Cet été j'apprends à… Ramasser la fleur de sel, dans les salins d'Aigues-Mortes
En moyenne dans une matinée, 25 tonnes de fleur de sel sont ramassées. Les sauniers ramassent la fleur de sel tous les matins de juillet à août. Malgré le cadre idyllique dans lequel travaillent les sauniers, la récolte de la fleur de sel est un métier physique et sa production relève de compétences chimiques complexes. Immersion dans les salins d'Aigues-Mortes.
8 h 30 du matin. Le soleil frappe fort en ce jeudi matin et les salins d'Aigues-Mortes fourmillent de travailleurs. La récolte de sel a démarré à la fin du printemps et ils se relaient en continu depuis. Luc, saunier à la retraite, m'emmène dans son pick-up au travers des bassins. Doucement, nous passons devant les immenses tas de sel, surnommés les "camelles" car ils font penser à des bosses de chameau. Il s'agit là du gros sel, récolté mécaniquement. Nous nous dirigeons plus au sud, où, depuis le 2 juillet, l'on ramasse à la main ce que Luc appelle "le caviar de Camargue" : la fleur de sel.
Les pieds dans l'eau rose
Là, une douzaine de jeunes hommes sont alignés, tous de blanc vêtus, pelle à la main et bottes aux pieds. Ces sauniers travaillent depuis deux heures déjà. L'eau leur arrive au mollet. Devant eux, des clayettes sur des palettes et derrière, la fleur de sel qui crée une bande blanche brillante, bien visible dans le rose de l'eau. Dans le calme, ils creusent et déposent le précieux sésame, ensuite ramassé et entreposé dans des grands sacs puis dans des camions par une équipe sur terre.

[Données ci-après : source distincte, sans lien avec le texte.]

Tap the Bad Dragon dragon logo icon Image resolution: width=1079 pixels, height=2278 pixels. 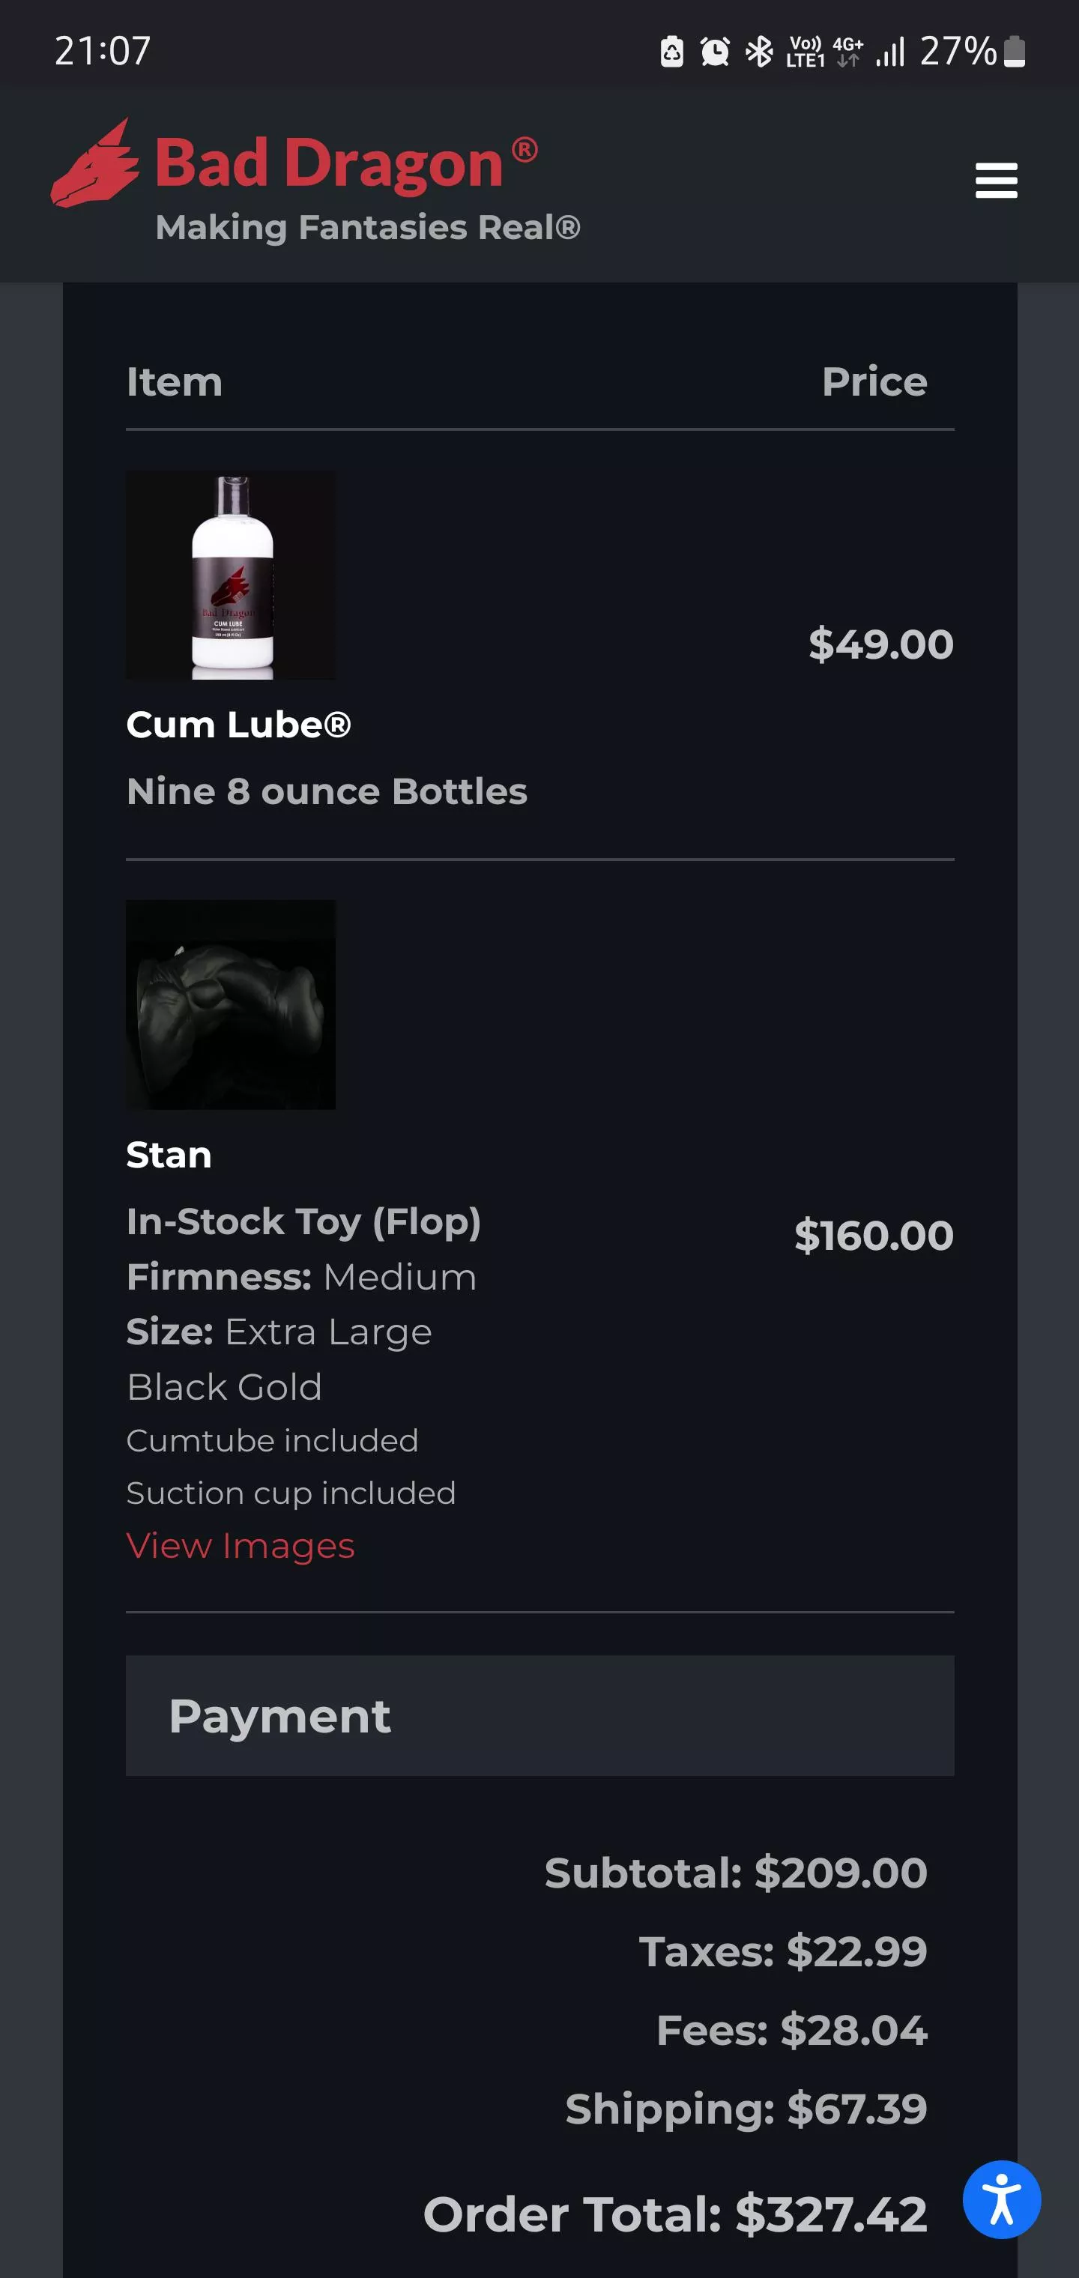[x=95, y=164]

À mon tour de chausser les bottes ! On me tend une pelle et c'est parti. Baptiste, saisonnier pour la deuxième année ici me montre la marche à suivre. Bassin face à la clayette, les deux mains sur le manche, on plante le godet le plus loin possible dans le sel. En faisant de petits mouvements de haut en bas, il faut ensuite pousser le sel vers la palette. Et là : "tout se passe dans les jambes", m'explique Baptiste. D'abord on plie la jambe de devant en soulevant la pelle pour vider l'eau. Ensuite, on transfère son poids d'arrière à l'avant pour déposer la fleur de sel sur la palette.
Une fleur pas si légère
C'est physique, mais pour Luc, pas question de faire la récolte grâce à des machines : "il faut respecter le produit ! Les machines, ça le dénaturerait" s'exalte-t-il. Le savoir-faire ici, n'est pas le même que sur la côte Atlantique. Le climat sec du coin permet une production plus intense. On préfère donc la pelle au râteau, comme il se fait à Guérande par exemple. Mine de rien, la fleur de sel encore mouillée, ça pèse son poids. De coup de pelle en coup de pelle, je prends le coup de main. De là à devenir saunière, il y a encore du travail. Mes éphémères collègues doivent sortir, à eux tous, 20 tonnes de fleur de sel dans la matinée. Elle va alors sécher pendant une dizaine de mois avant d'être conditionnée et vendue car elle ne doit contenir que 3 % d'humidité. L'année dernière, les salins de Camargue ont produit 750 tonnes de sel.